Posts labeled “Report:” will discuss material posted on other sites, particularly ones that contain silly arguments
An interesting report in this paper:
Gemmell, Brad J., Kevin T. Du Clos, Sean P. Colin, Kelly R. Sutherland and John H. Costello. 2021. The most efficient metazoan swimmer creates a ‘virtual wall’ to enhance performance. Proceedings of the Royal Society B (Biological Sciences)
argues that jellyfish use a subtle fluid dynamic effect, the ‘ground effect’, to swim efficiently. The suthors used sophisticated monitoring techniques to measure the movement of water, as well as computationally intensive calculation methods of fluid dynamics. They found that when the body of the common Moon Jelly Aurelia aurita contracts, it creates two vortices, each like a smoke ring, but rotating in opposite directions. Together they function as a ‘virtual wall’ against which water is pushed. The result is extraordinarily efficient swimming. The paper is open access and may be read at the link above.

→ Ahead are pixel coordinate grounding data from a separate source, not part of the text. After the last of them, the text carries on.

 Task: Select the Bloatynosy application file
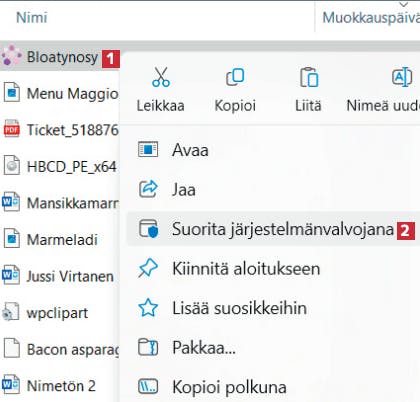[x=60, y=57]
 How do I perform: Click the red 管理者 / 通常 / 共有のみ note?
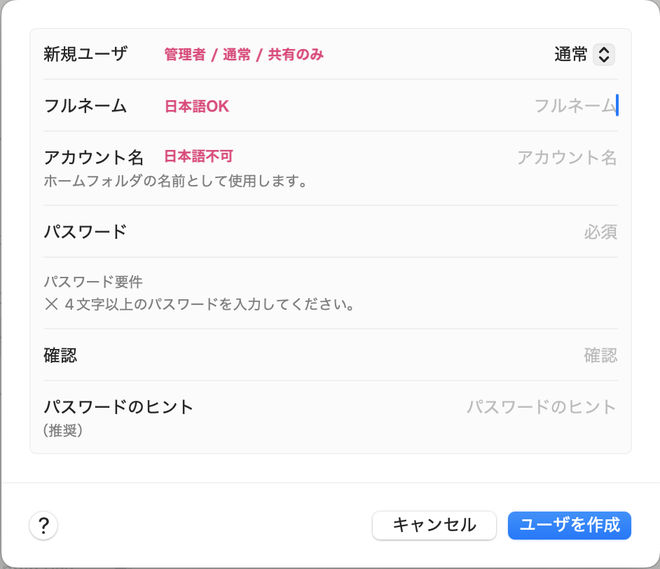244,55
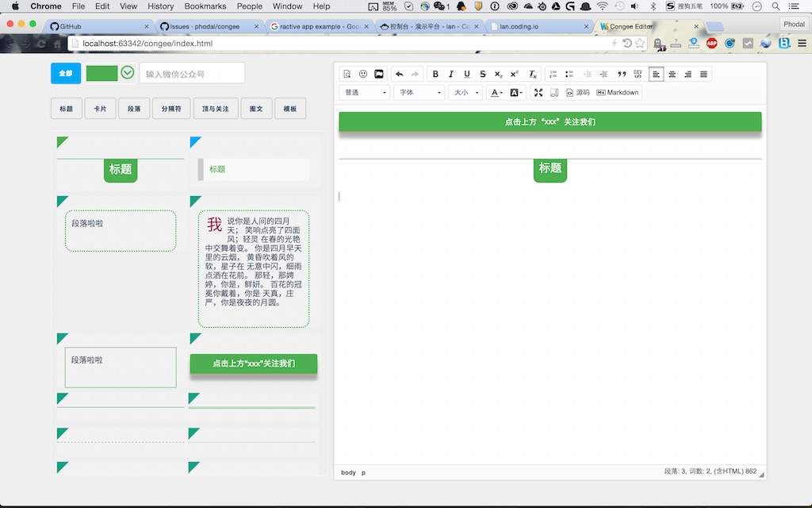This screenshot has height=508, width=812.
Task: Open the 字体 font family dropdown
Action: 419,92
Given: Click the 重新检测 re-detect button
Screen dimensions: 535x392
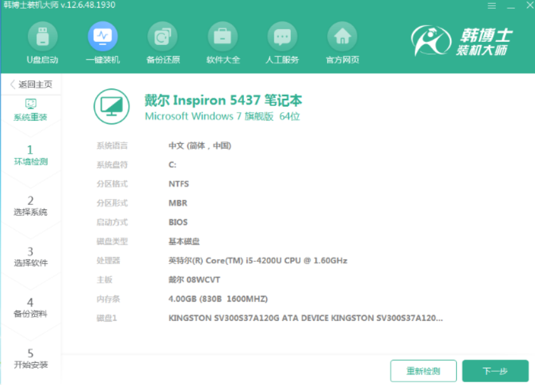Looking at the screenshot, I should pyautogui.click(x=423, y=371).
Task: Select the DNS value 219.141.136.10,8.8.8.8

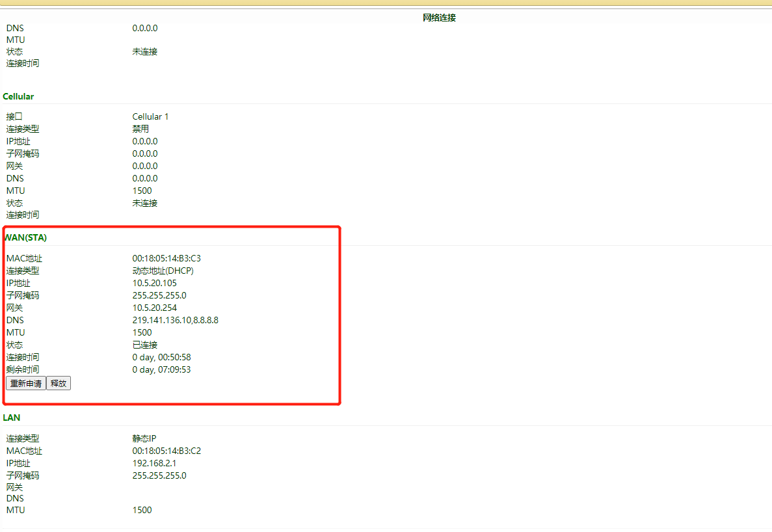Action: (176, 320)
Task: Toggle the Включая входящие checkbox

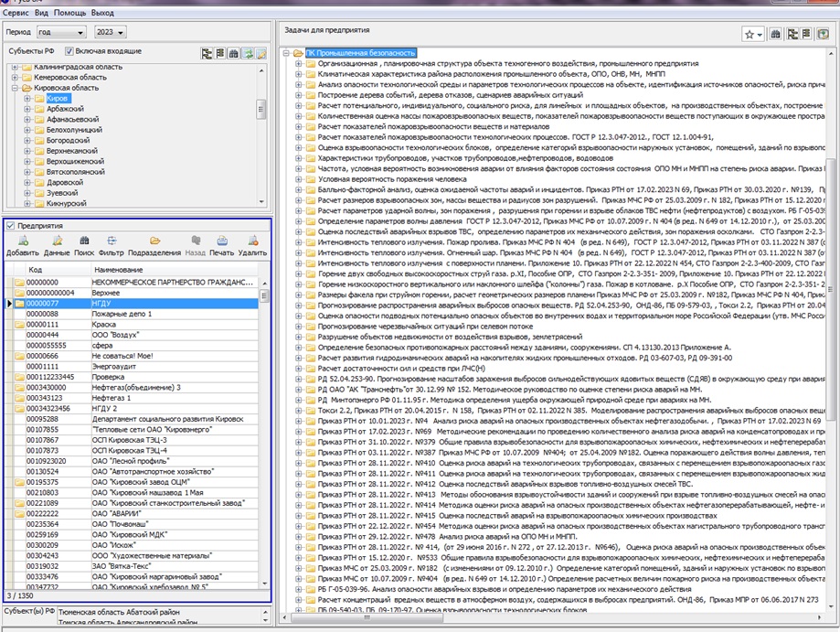Action: pos(69,51)
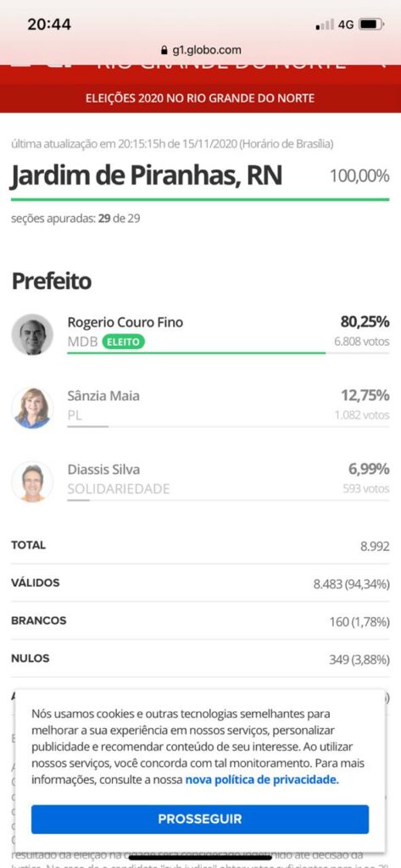Click the Rio Grande do Norte header title
This screenshot has width=401, height=868.
[221, 65]
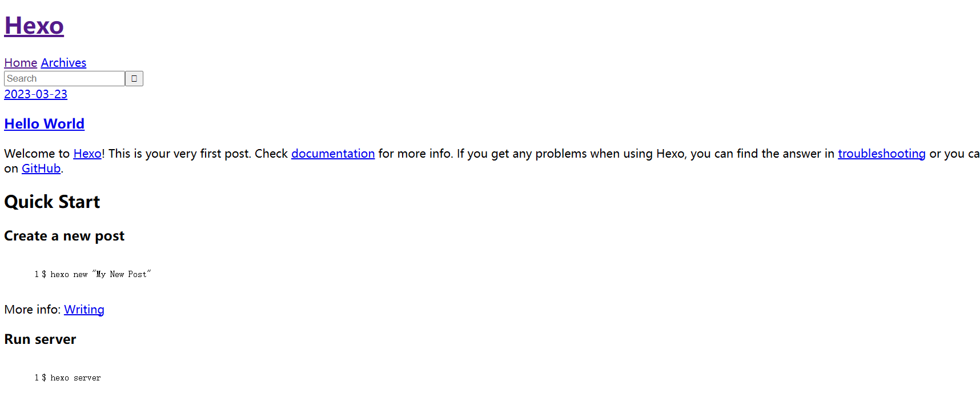980x401 pixels.
Task: Open the Archives navigation link
Action: click(x=63, y=63)
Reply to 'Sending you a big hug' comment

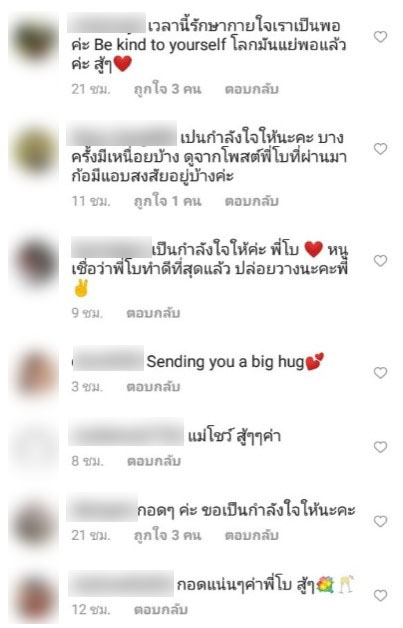point(153,386)
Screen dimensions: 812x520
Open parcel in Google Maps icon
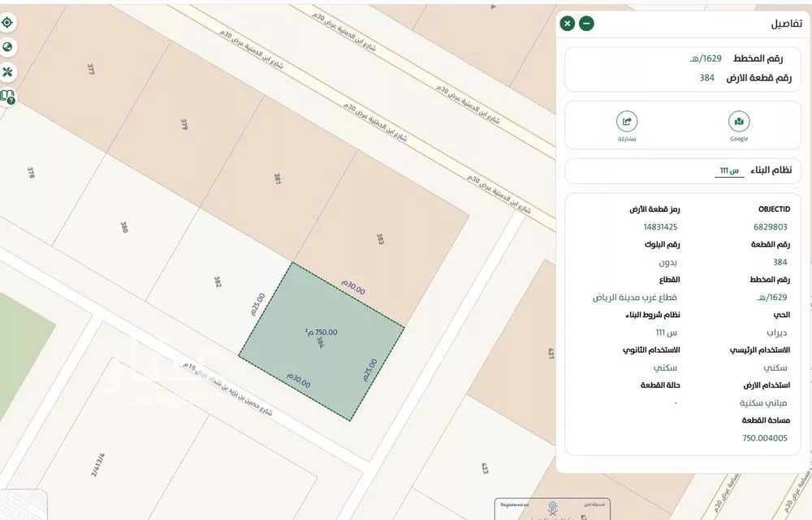[x=739, y=121]
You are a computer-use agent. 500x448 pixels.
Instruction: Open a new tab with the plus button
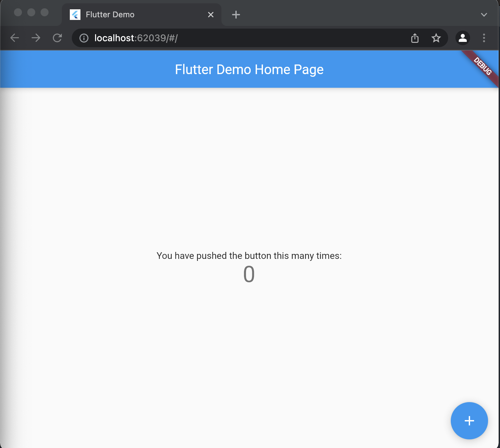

The ground effect has been known in fluid dynamics since the 1920s, when pilots reported that their planes flew more efficiently when close to the ground, an effect due to the air beneath the wings being compressed by being squeezed between the wings and the ground. A number of countries have tested vehicles used the ground effect to “fly” just above the surface of the ocean. The most active development program was the models of “ekranoplans” produced in Soviet-era Russia in the 1970s and 1980s, one of which you will see above. The model shown there was also capable of a limited amount of actual flight.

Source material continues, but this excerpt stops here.